Judge: "B. A towing company which tows and stores a person's vehicle without the person's knowledge must immediately notify the police department of the municipality where the vehicle was parked. Or the Sheriff of the County."

Judge: "Did you notify the county that you had towed the vehicle at the request of the property owner?

Carolina Towing: No.

Judge: "Okay, so what's that's gonna do is - that, that hurts, uh, your argument for storage, um, because obviously, if, if she's trying to call law enforcement to find out where her vehicle is..."

Helen: "And I did."

judge: "towed, and they can't tell her, then she can't act on it in a timely manner."

The President of Carolina Towing told our I-Team by phone one of his dispatchers "dropped the ball" because they normally do contact law enforcement. He called this a "one time fluke." In court though, it appeared neither he nor the judge were familiar with that part of the law.

Judge: "The issue with notification to law enforcement, is, is problematic for y'all as far as your towing policy..."

Carolina Towing: "And I learned something today."

We checked, and over the last several years, Carolina Towing is on record for more than 100 public vehicle auctions in Edgefield County.

We found records of a few other towing companies, but none had near as many auctions as Carolina Towing. Just last week, Carolina Towing was listed on 8 of the 10 public auction notices we found posted on the bulletin board in Edgefield County Magistrate Court.
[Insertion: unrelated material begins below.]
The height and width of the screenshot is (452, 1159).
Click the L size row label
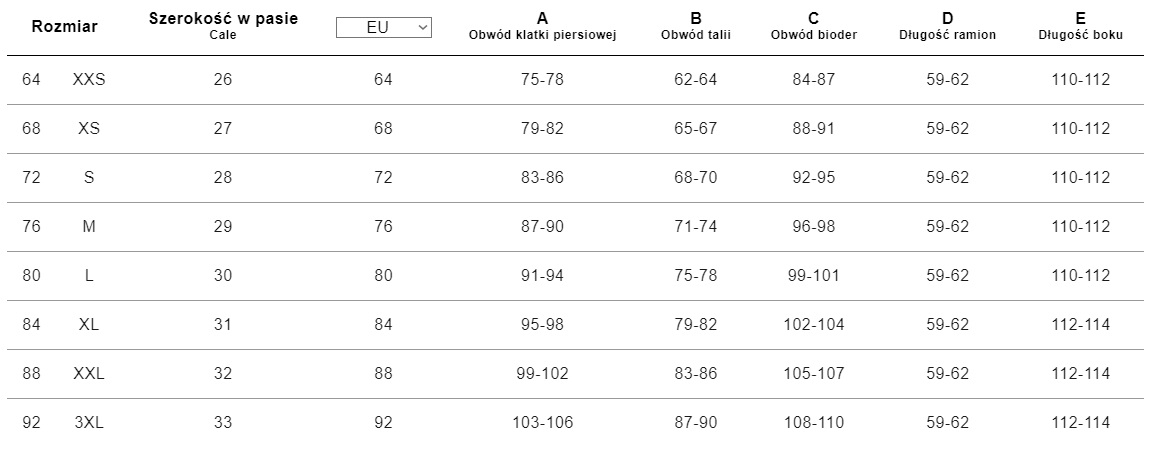click(x=89, y=276)
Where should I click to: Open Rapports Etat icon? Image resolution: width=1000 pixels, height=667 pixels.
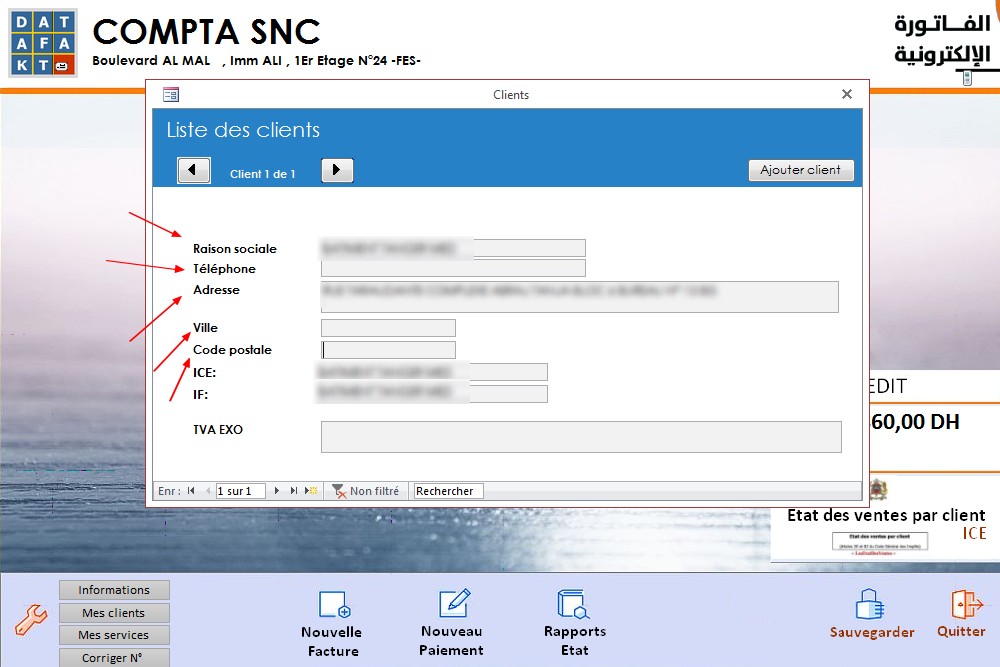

"If you're someone like me that doesn't have a lot of clout or a lot of financial means, I think some people feel like they're just -- they're going to lose anyway," Harding said.

If you look at the number of cases Carolina Towing has settled in the last several years, it's so very few. In our list of more than 100 auctions, Carolina Towing has only settled six times with five cases pending.

Harding believes she would have lost her car without her own research.

In the end, Harding paid a reduced rate of $125 for the tow even though, technically, the statute says she's not liable for it. Meanwhile, questions remain why Harding never contacted the business where she left her car to ask if it had been towed. Both the Edgefield County Chief Magistrate Judge and Carolina Towing brought this up in the hearing.